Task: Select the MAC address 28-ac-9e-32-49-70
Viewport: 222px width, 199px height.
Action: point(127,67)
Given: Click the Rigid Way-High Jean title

--

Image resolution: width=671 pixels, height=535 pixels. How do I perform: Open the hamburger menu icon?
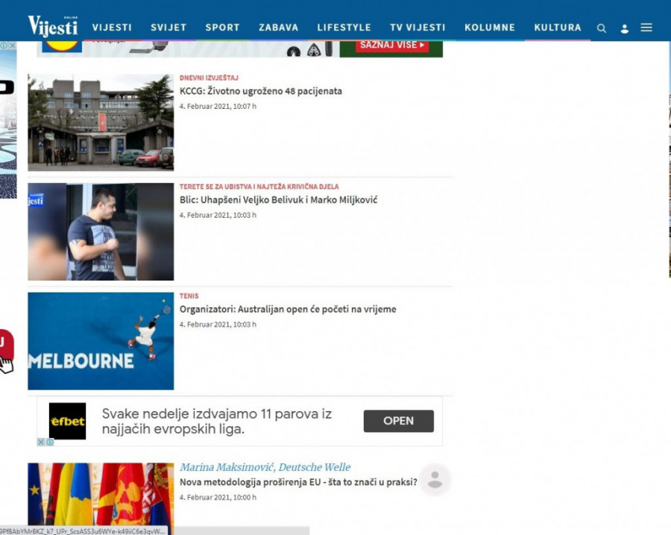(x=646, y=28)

* **PROBLEM DESCRIPTION**:
The answer is the run of lines above from the line containing "Task: Select the" through the line containing "Given: Click the Rigid Way-High Jean title", copied exactly and alone.

* **RESPONSE TO THIS EXERCISE**:
Task: Select the MAC address 28-ac-9e-32-49-70
Viewport: 222px width, 199px height.
Action: point(127,67)
Given: Click the Rigid Way-High Jean title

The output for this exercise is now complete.